The current lead detective, Mark Lillienfeld, says that in the mid-’90s investigators took a fresh look at the murder and had it featured on America’s Most Wanted. “That generated some good leads,” he says. Among other things, a witness has said that he saw someone who resembled Goodwin with a pair of binoculars in the vicinity of the Thompson home in the week before the killing.
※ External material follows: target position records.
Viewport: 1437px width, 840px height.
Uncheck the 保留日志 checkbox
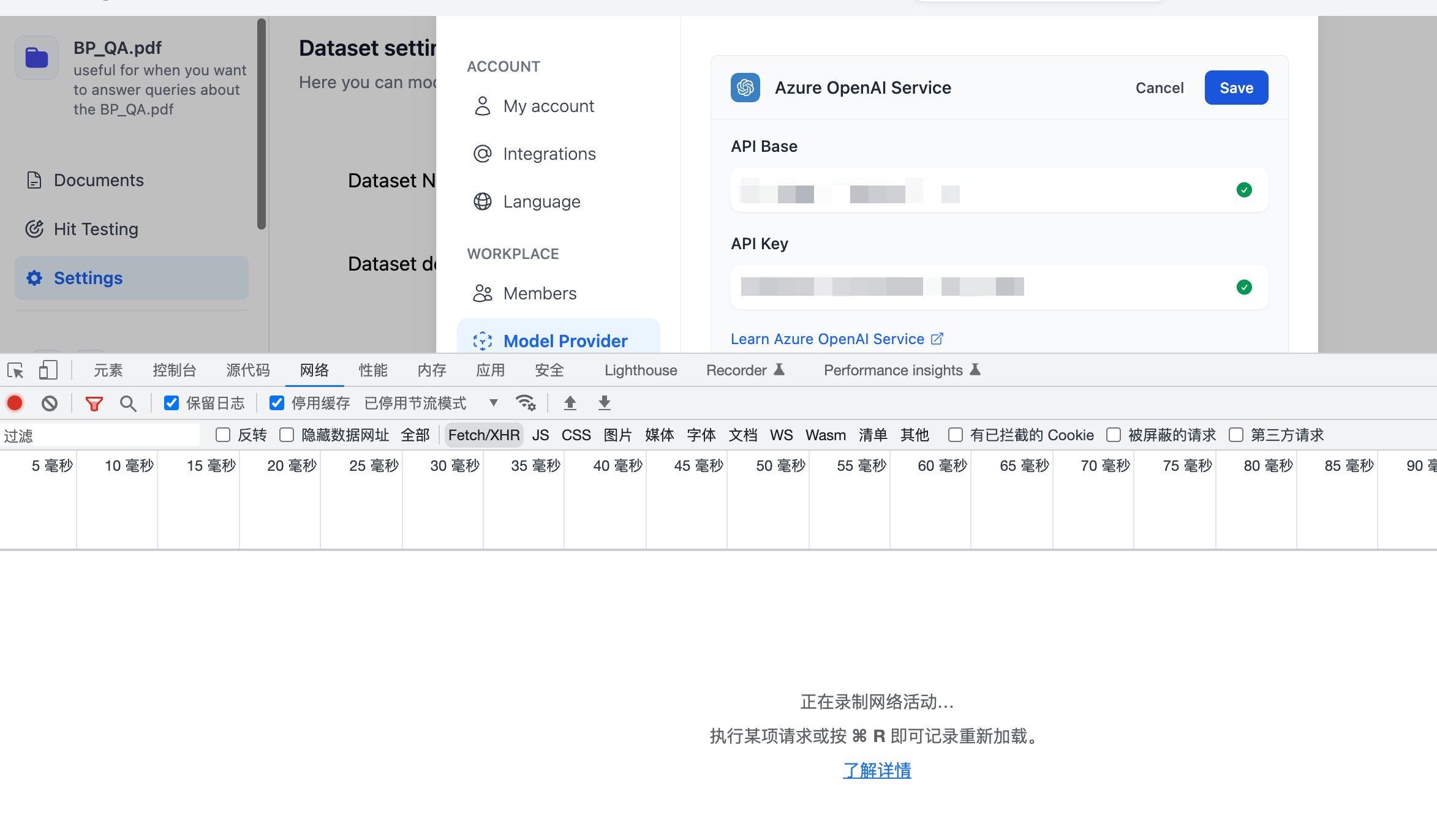171,403
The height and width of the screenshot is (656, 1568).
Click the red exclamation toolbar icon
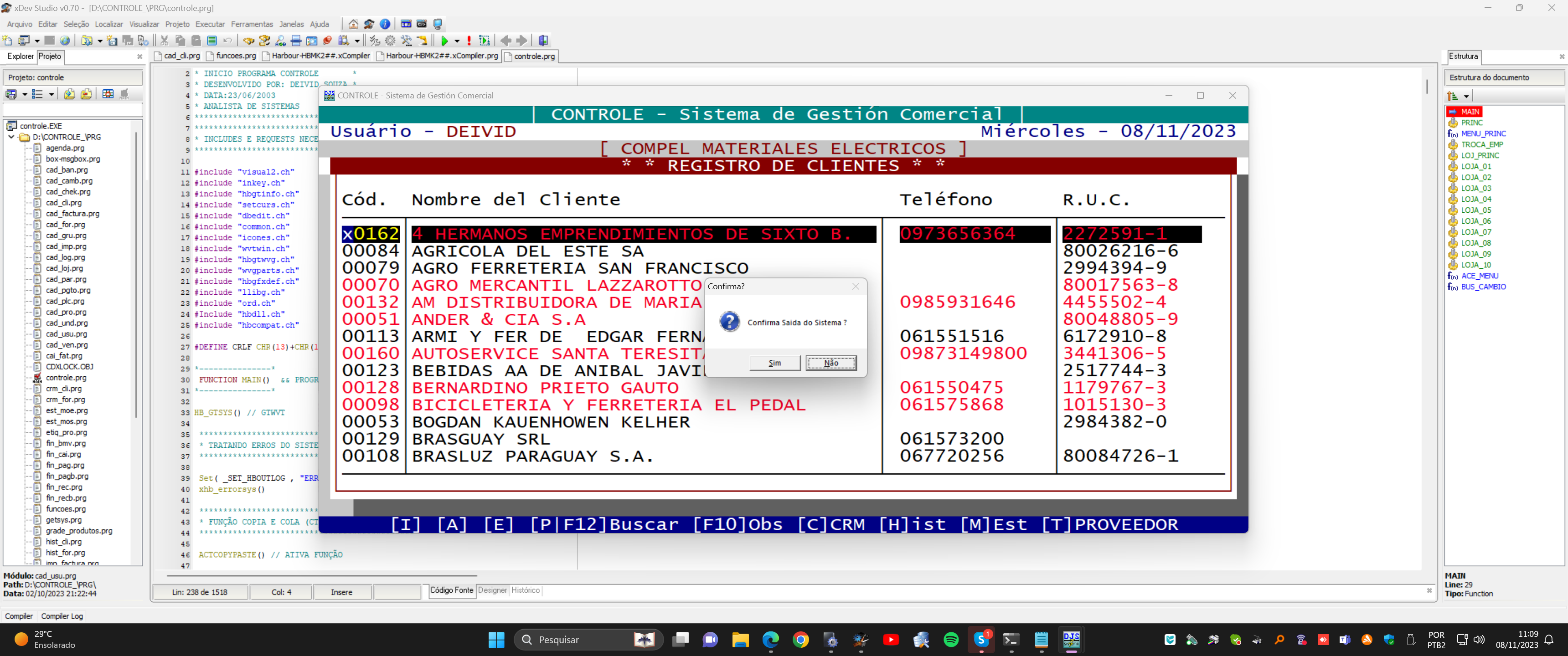coord(469,41)
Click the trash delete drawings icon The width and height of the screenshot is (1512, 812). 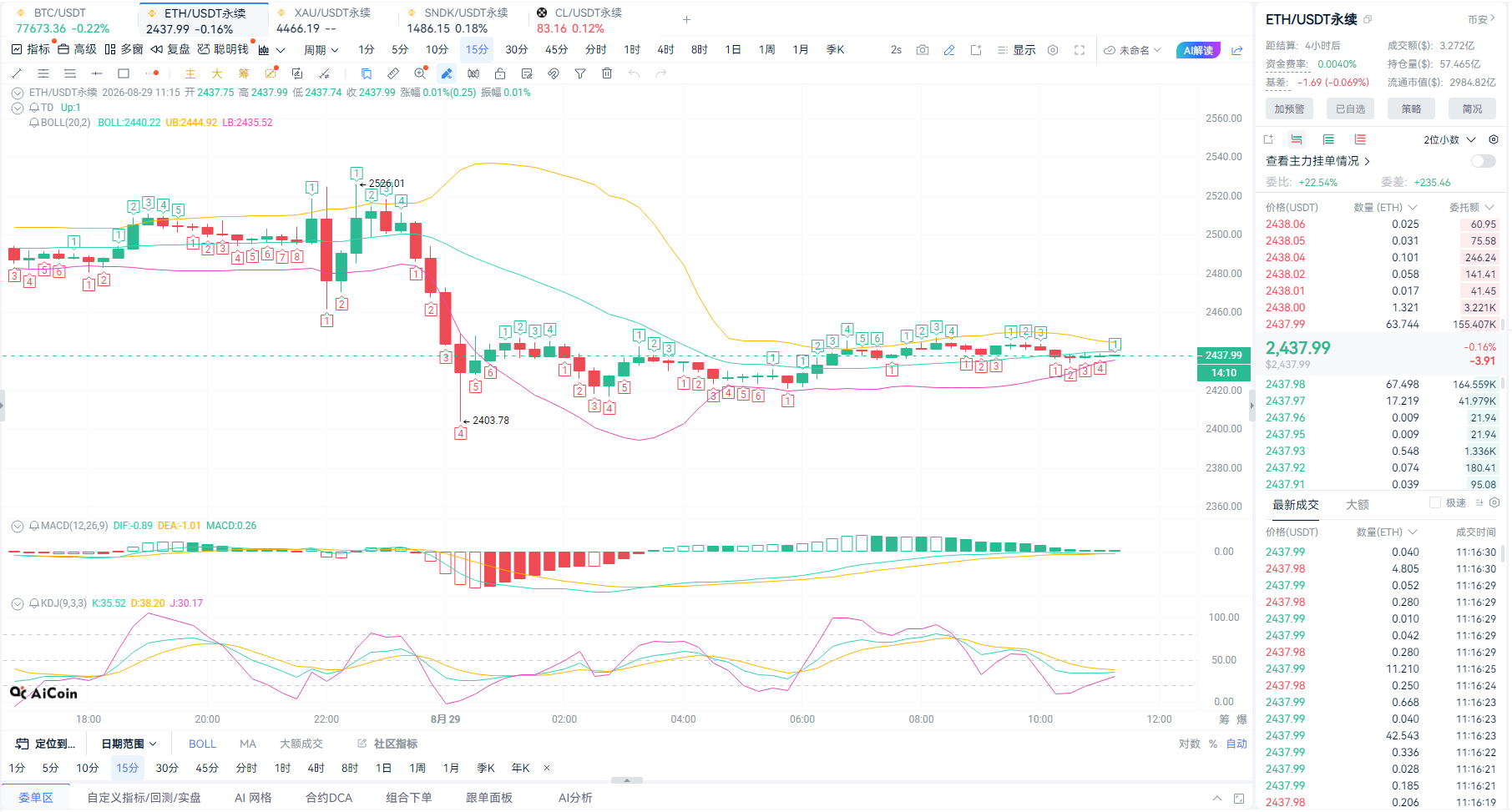tap(607, 73)
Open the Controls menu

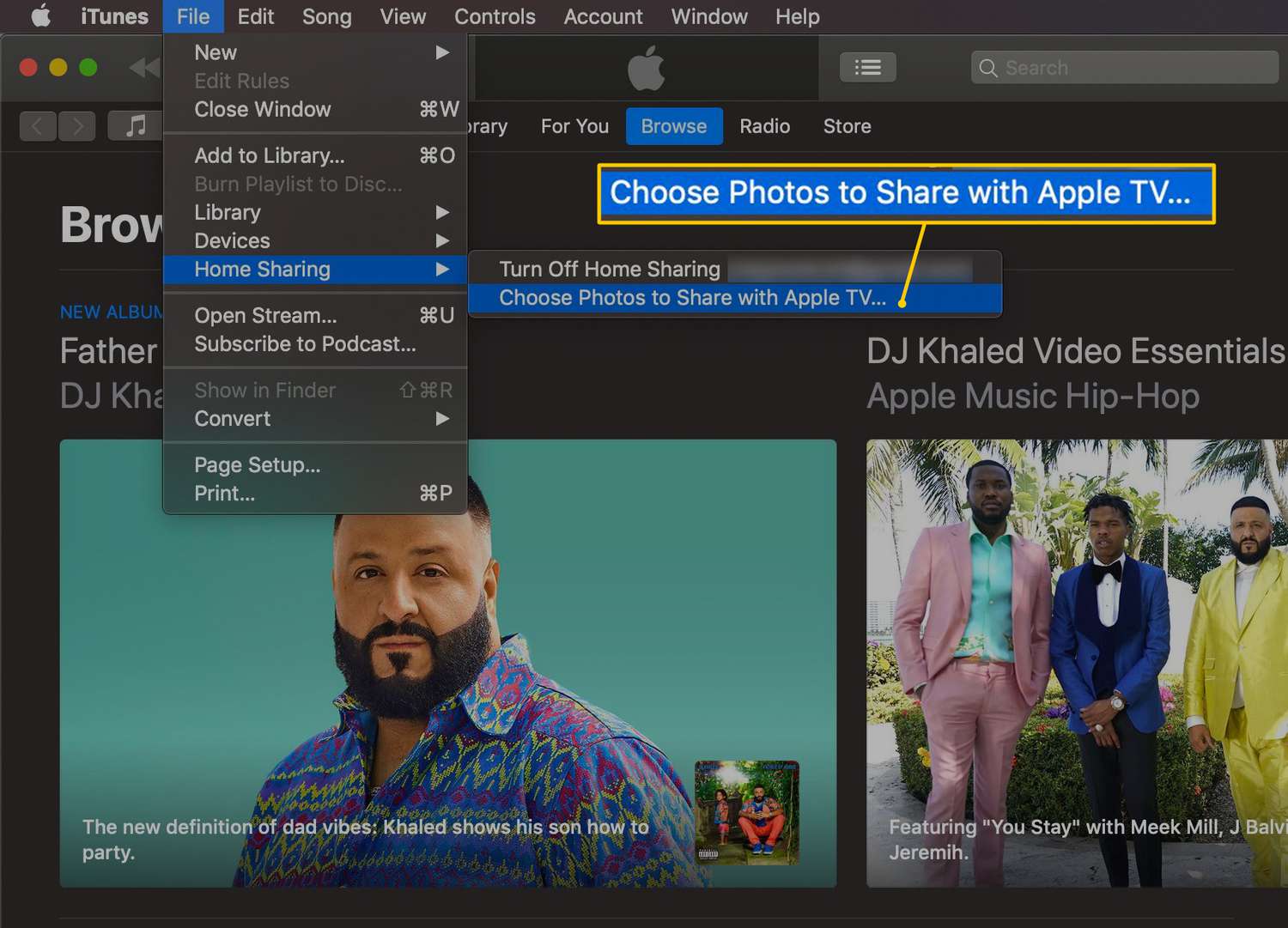[x=495, y=16]
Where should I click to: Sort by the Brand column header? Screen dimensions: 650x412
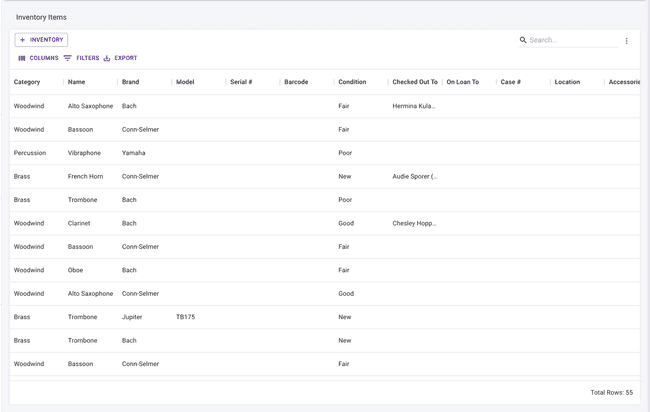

Another witness, a former associate of Goodwin’s, said the accused had said, “I am going to kill that son of a bitch.” (In a jailhouse interview with PEOPLE, Goodwin insisted that his statements have been misinterpreted. “A lot of things were said during the litigation in the heat of the moment,” he says. “These were not threats.”)

Meanwhile, Campbell says she feels that her lost loved ones are in court with her. “I feel them all the time,” she says. “They’re all looking down and saying, ‘Hey, hang in there, you’re doing what’s right.'” Regardless of the verdict, she says, she’ll wear the necklace until she dies. “It’s kind of stuck to me now,” she says. “It represents a lot of love and toil.”